:: Data supplied ::

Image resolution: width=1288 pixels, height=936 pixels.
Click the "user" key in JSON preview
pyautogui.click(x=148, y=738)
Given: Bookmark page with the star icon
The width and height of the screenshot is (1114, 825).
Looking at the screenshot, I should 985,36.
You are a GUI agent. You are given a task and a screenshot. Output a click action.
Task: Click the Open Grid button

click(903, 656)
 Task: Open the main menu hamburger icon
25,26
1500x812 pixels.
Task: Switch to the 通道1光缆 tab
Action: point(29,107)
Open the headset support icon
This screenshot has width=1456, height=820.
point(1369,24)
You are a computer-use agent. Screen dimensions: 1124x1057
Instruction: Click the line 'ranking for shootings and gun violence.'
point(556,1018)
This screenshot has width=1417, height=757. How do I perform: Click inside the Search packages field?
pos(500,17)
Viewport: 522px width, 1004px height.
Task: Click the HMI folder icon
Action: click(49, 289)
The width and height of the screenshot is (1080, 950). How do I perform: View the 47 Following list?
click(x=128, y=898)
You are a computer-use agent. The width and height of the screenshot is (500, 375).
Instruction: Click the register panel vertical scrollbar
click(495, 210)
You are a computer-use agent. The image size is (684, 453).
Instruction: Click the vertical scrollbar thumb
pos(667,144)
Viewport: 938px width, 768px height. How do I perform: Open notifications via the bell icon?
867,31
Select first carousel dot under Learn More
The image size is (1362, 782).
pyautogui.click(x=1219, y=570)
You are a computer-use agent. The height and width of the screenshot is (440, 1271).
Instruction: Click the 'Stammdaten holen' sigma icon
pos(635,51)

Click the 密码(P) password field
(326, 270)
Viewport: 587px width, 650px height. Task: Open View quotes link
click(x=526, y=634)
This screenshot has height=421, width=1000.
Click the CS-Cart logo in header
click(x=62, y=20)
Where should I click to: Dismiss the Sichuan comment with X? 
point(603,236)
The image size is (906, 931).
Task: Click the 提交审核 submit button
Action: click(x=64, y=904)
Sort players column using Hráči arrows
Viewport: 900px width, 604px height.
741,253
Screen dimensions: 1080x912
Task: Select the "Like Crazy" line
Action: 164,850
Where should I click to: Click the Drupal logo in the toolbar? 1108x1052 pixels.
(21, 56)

:::

#### What you will do
Search the data above for the string "agent" and return every line that has it.

#### Task output
You are a GUI agent. You are given a task and a screenshot. Output a click action.
You are a computer-use agent. Screen dimensions: 1124x1057
You are a computer-use agent. The width and height of the screenshot is (500, 375).
You are a computer-use agent. The image size is (684, 453).
You are a computer-use agent. The height and width of the screenshot is (440, 1271).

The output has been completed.